Yes, you should definitely query bids directly. Here are the guidelines:
If you are searching for a specific bid, use query
If you need a subset of bids, use query
If you want to display all the bids for a given item - it depends. If the number of bids is reasonably small, fetch an item and use collection. Otherwise - query directly.
Of course from OO perspective you should always use a collection (preferably having findBy*() methods in Item accessing bids collection internally) - which is also more convenient. However if the number of bids per item is significant, the cost of (even lazy-) loading will be significant and you will soon run out of memory. This approach is also very wasteful.
You should be asking yourself this question much sooner: by the time you were doing the mapping. Mapping for ORM should be an intellectual work, not a matter of copying all the foreign keys onto attributes on both sides. (if only because of YAGNI, but there are many other good reasons)
Chances are, the bid-item mapping would be better as unidirectional (then again, maybe not).

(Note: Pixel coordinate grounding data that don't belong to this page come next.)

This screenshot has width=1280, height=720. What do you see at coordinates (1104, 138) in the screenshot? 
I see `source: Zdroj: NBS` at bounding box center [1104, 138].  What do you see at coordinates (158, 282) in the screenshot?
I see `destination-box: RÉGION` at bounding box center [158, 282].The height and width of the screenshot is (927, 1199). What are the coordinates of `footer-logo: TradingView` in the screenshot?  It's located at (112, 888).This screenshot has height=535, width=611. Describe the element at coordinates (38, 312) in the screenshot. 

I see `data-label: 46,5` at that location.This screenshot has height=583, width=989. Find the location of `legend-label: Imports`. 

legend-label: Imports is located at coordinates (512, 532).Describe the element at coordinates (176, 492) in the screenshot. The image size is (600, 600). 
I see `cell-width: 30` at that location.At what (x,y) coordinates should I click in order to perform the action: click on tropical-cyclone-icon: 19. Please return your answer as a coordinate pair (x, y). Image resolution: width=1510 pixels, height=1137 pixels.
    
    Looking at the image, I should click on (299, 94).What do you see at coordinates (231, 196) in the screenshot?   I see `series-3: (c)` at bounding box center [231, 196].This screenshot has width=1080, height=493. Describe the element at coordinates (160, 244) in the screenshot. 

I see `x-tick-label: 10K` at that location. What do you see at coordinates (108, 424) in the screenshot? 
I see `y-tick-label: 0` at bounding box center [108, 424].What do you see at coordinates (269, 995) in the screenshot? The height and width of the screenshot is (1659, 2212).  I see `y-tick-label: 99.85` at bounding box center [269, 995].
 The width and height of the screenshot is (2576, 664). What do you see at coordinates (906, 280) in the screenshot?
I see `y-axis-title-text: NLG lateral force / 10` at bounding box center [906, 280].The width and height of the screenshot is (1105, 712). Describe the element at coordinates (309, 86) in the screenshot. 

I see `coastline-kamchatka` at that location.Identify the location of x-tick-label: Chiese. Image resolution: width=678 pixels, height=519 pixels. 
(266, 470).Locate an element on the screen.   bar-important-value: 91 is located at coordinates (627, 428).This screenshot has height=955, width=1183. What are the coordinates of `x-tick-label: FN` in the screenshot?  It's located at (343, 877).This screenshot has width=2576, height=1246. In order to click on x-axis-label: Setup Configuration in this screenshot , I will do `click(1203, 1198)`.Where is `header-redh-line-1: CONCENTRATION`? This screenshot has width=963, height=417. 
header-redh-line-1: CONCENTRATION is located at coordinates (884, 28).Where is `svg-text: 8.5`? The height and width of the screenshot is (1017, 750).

In many cases we find that certain entities are strongly associated with an almost fixed number of some other entities (they would probably be called "aggregates" in DDD parlance). For example invoices and invoice items. Or a person and a list of his hobbies. Or a post and a set of tags for this post. We do not expect that the number of items in a given invoice will grow over time, nor will the number of tags. So they are all good places to map a #OneToMany. On the other hand, the number of invoices for each client will be growing - so we would just map an unidirectional #ManyToOne from client an invoice - and query.
Repositories (daos, whatever) that do queries are perfectly good OO (nothing wrong with a query; it is just an object describing your requirements in a storage-neutral way); using finders in entities - not so. From practical point of view it binds your entities to data access layer (DAOs or even JPA classes), and this will make them unusable in many use cases (GWT) or tricky to use when detached (you will have to guess which methods work outside session). From the philosophical point of view - it violates the single responsibility principle and changes your JPA entities into a sort of active record wannabe.
So, my answer would be:
if you need a single bid, query directly,
if you want to display all the bids for a given item - fetch an item and use the collection. This does not depend on the number of bids per item, as the query performed by JPA will be identical as a query you might perform yourself. If this approach needs tuning (like in a case where you need to fetch a lot of items and want to avoid the "N + 1 selects problem") then there is plenty of ways (join fetch, eager fetching, hints) to make it right, without changing the part of the code that uses getBids().
The simplest way to think about it is: if you think that some collection will never be displayed with paging (like tags on post, items on invoice, hobbies on person), map it with #OneToMany and access as a collection.